When two food lovers hang out together, food porn fulfils conversation satisfaction requirements. While we cooked, we exchanged our local food maps: food that you shouldn't miss if you visit a place; where the best place to get it is; and how it's like when you have it. Those food suggestions were explained in a way that made you actually able to smell and taste the flavours! It was like living in a dream.
This class was one of the classes that made me nervous because Chris has lot of inside knowledge about Thai cuisine. He has cooked a lot of Thai foods and he is a good cook too. Why am I still nervous even after teaching a lot of classes? Because I would like to give and teach as much as I can. I always want my students to get what they can't get from elsewhere.
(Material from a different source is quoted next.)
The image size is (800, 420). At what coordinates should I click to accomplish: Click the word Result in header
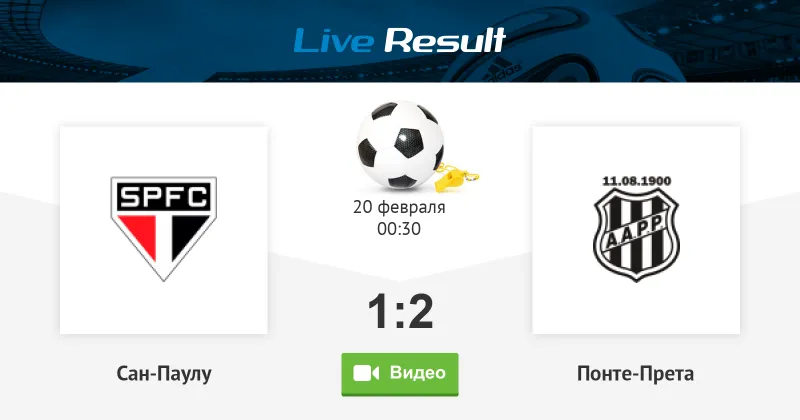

In other words, I would like to teach everything that I know. Which made me nervous because I wasn't so sure I would do good enough for someone like Chris. However, he said to me that he learned a lot with me. And I would like to say, he did asked me loads of interesting questions about Thai food that I don't normally get. I loved that a lot.
Chris really knows what he is doing, so the class ran smoothly. The curry paste was the finest I have taught. And it took the same time as my mum and me making a curry paste. Again, this dish is not complicated but it needed sweet time to get the pork nice and tender, and juice in the meat as well as in the sauce. And yet the words I described can't explain how nice the Hang Lay that Chris made was! After the food was served, the room was completely silent. Chris enjoyed having his own Hang Lay and one bowl wasn't enough. He refilled it again and again. We were joking that the taste of Hang Lay that he made today is way better than the food from a very well know restaurant in New York, so I said that Chris should open another restaurant next-door just to shoot the previous one down.